### Task to complete
Rewrite the Sacramento text starting at "In piece, titled" and ending at "huge part in.", replacing "Pony Express" with "Overland Mail".

____ Text section

When I think about California as a person, I imagine that Sacramento is the heart that keeps this state thriving. Much like the heart in our human bodies, it is the epicenter of our survival. Our heart pumps life throughout our bodies much like Sacramento pumps life throughout California.
In March I traveled to Sacramento to get a feeling for the town and its architecture. I conversed with the residents, learned about the vast and complex history of its creation and survival, and was given an incredibly detailed tour of the many landmarks that existed within the city. I returned back to my studio in San Francisco with my head heavy with dozens of facts, details, and historical components about this place. With that being said, my talent for editing was overpowered by the need to represent Sacramento and its history to its fullest, and this is where I ran with it.
In piece, titled “Sactown Heart”, Mickey is viewed as the figurative heart of California. Inside his face I have put 62 of Sacramento’s districts that float around the title of the painting. In the ears I have labeled two historical events. The first one is the Pony Express, which was the vital mail service in 1860-1861 that existed as a west coast hub to solidify east-west communication before the invention of the telegraph. The second one is “Gold Rush” which commemorates the Californian gold rush era in between 1848 – 1855 which Sacramento played a huge part in.
Since the background is a little complex, I’m going to break it down into sectors to fully describe what you are seeing.

________
____ Record set

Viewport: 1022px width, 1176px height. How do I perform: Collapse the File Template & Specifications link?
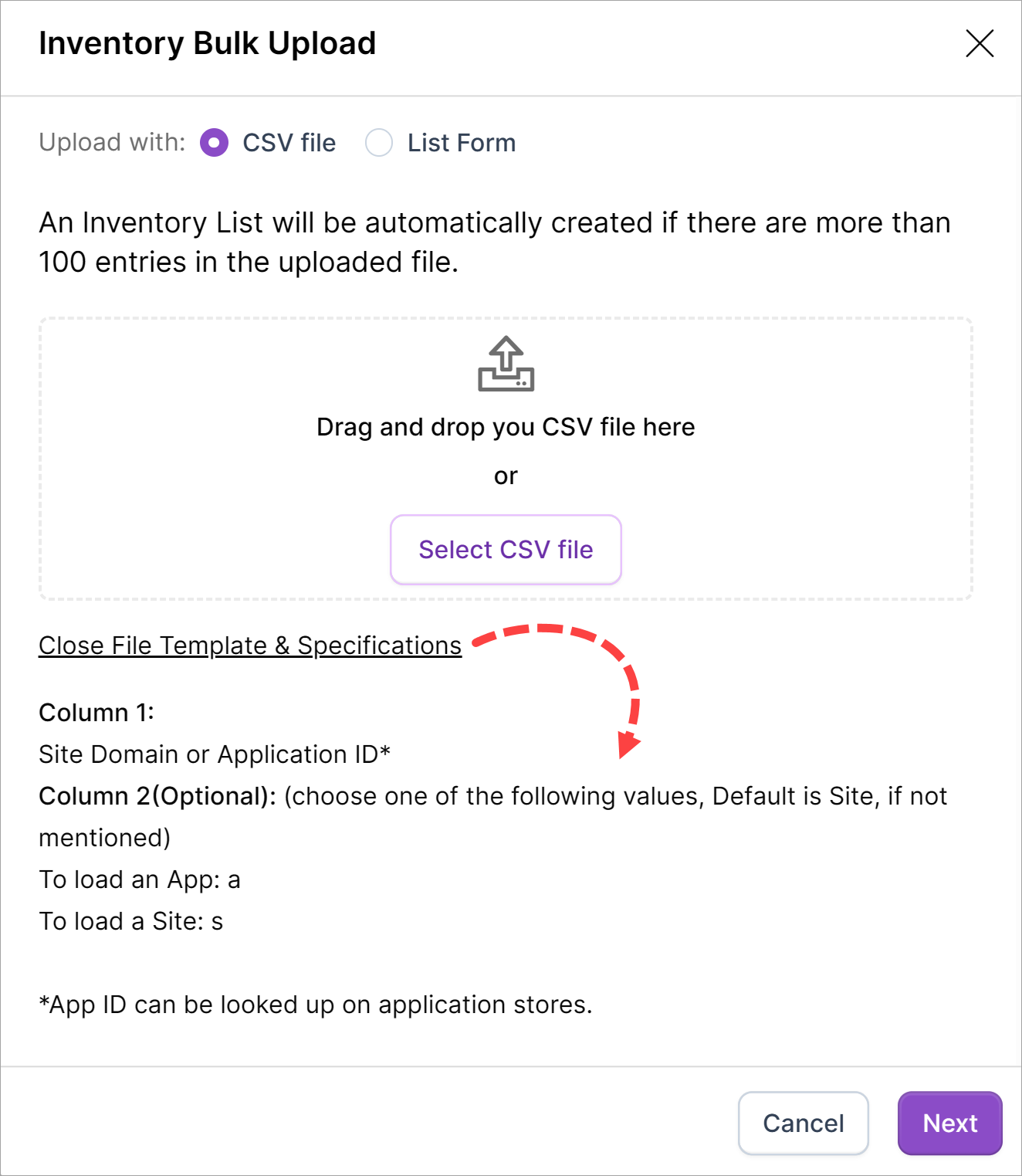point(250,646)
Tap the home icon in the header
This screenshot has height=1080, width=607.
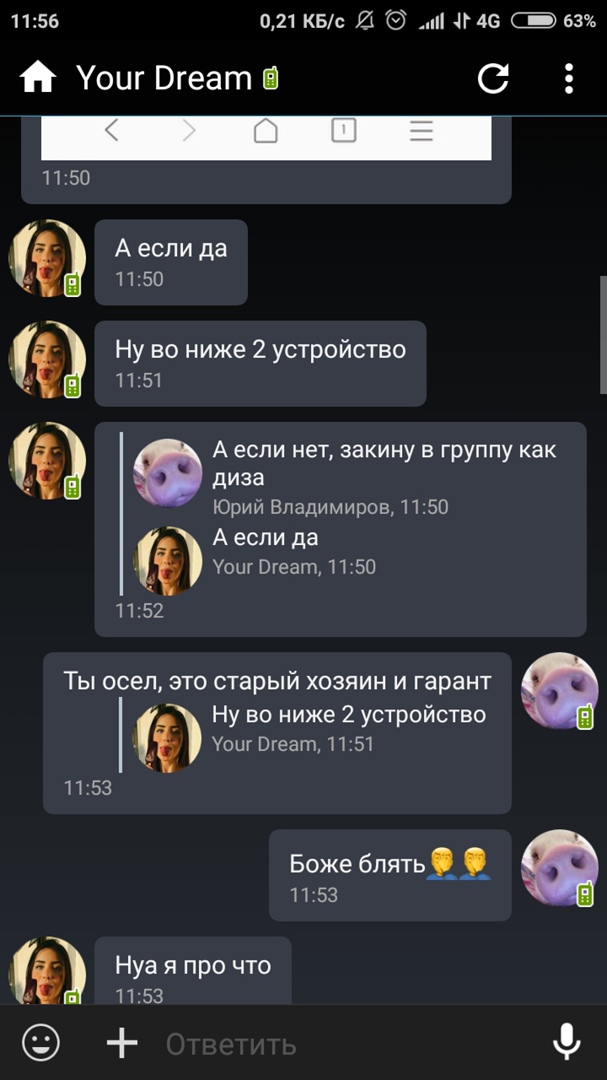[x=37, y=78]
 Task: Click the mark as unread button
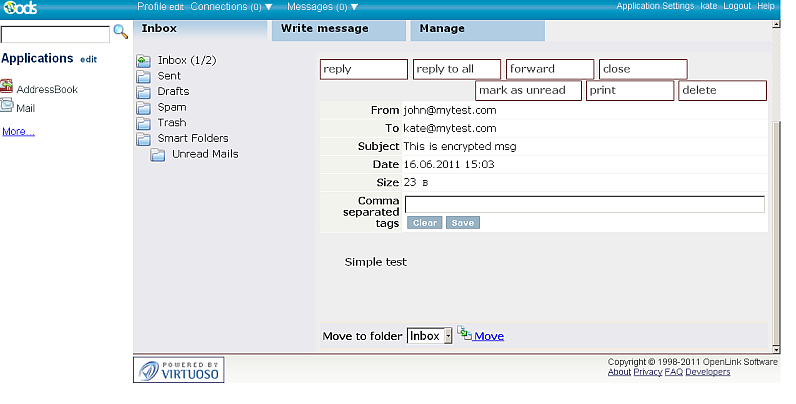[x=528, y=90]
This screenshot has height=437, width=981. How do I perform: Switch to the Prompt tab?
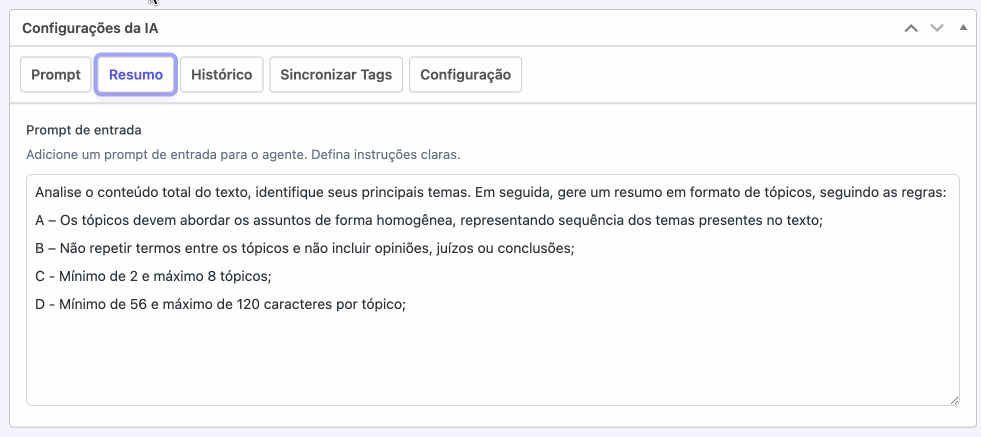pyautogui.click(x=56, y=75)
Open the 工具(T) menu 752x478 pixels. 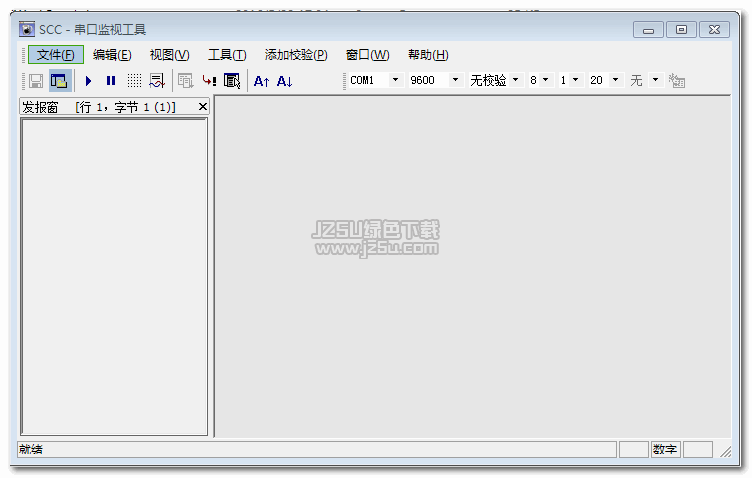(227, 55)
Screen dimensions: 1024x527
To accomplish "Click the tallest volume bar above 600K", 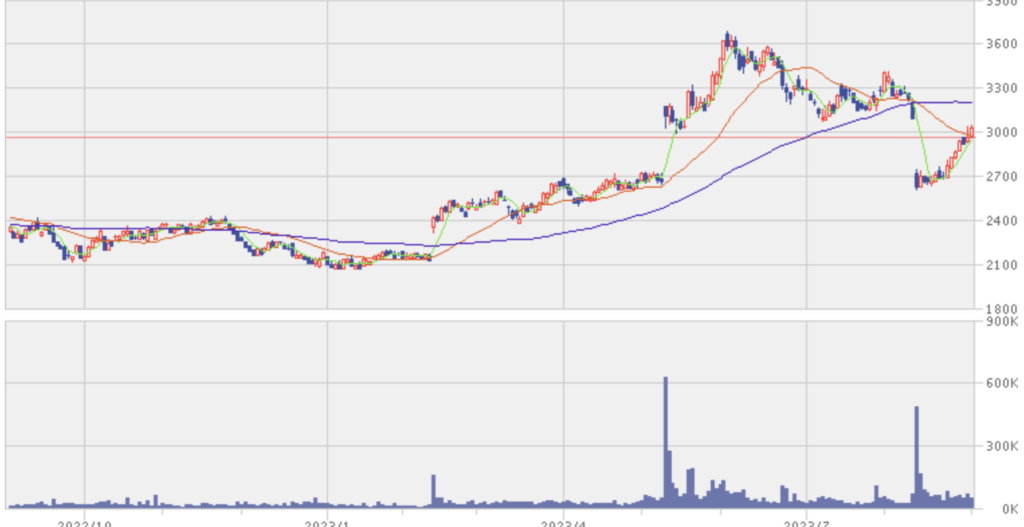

________
____ Record set

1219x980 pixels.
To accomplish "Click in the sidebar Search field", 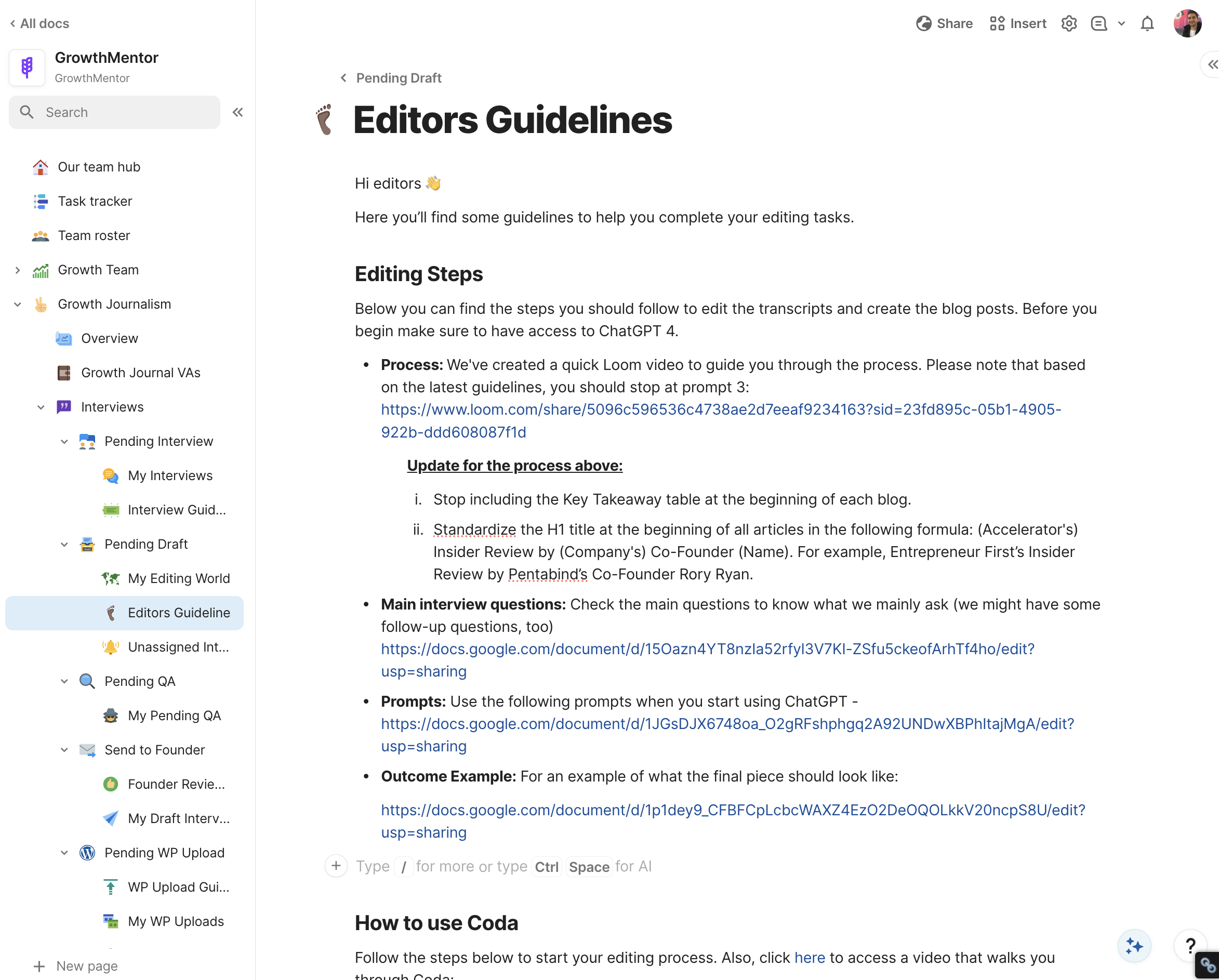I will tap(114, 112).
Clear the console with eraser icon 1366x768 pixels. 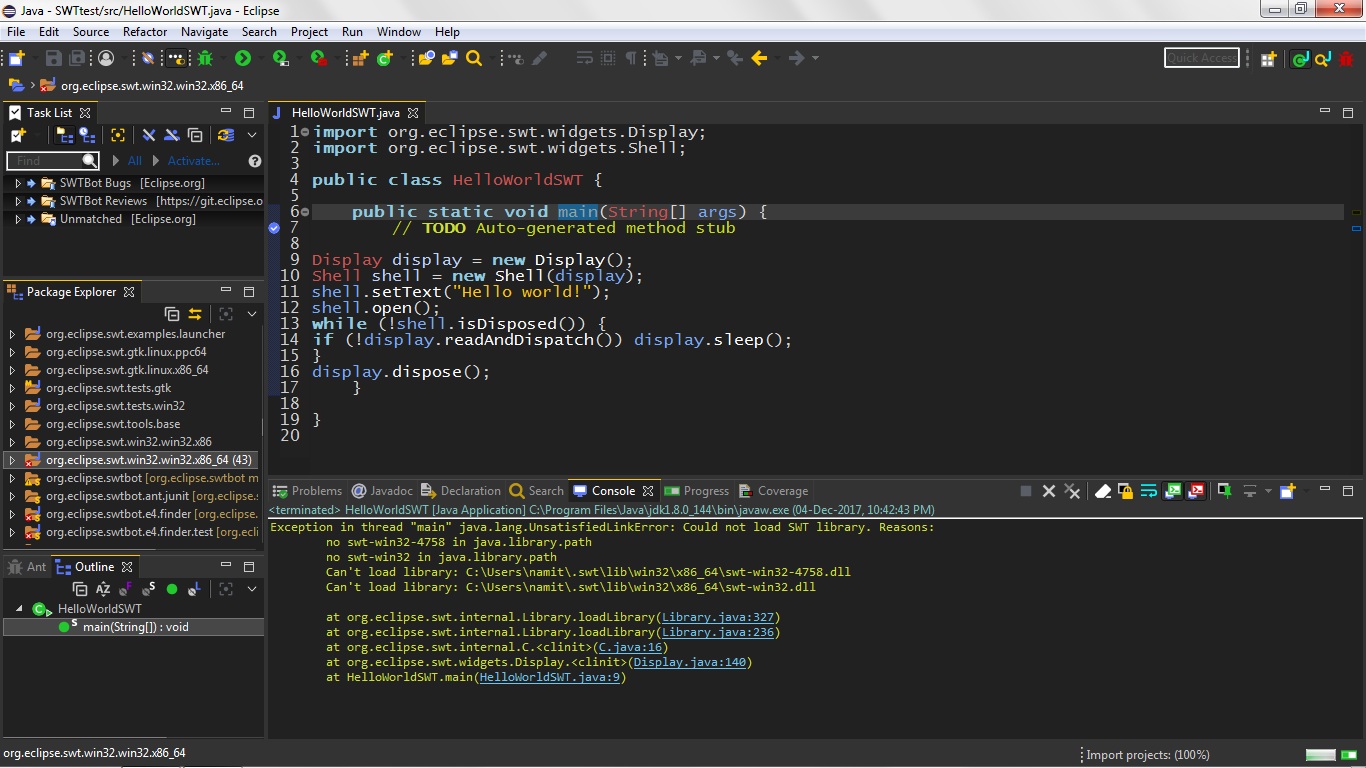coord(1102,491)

________
____ Record set

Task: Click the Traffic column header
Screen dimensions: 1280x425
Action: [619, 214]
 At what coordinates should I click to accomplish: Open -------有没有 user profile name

________

### Solved exercise
In piece, titled “Sactown Heart”, Mickey is viewed as the figurative heart of California. Inside his face I have put 62 of Sacramento’s districts that float around the title of the painting. In the ears I have labeled two historical events. The first one is the Overland Mail, which was the vital mail service in 1860-1861 that existed as a west coast hub to solidify east-west communication before the invention of the telegraph. The second one is “Gold Rush” which commemorates the Californian gold rush era in between 1848 – 1855 which Sacramento played a huge part in.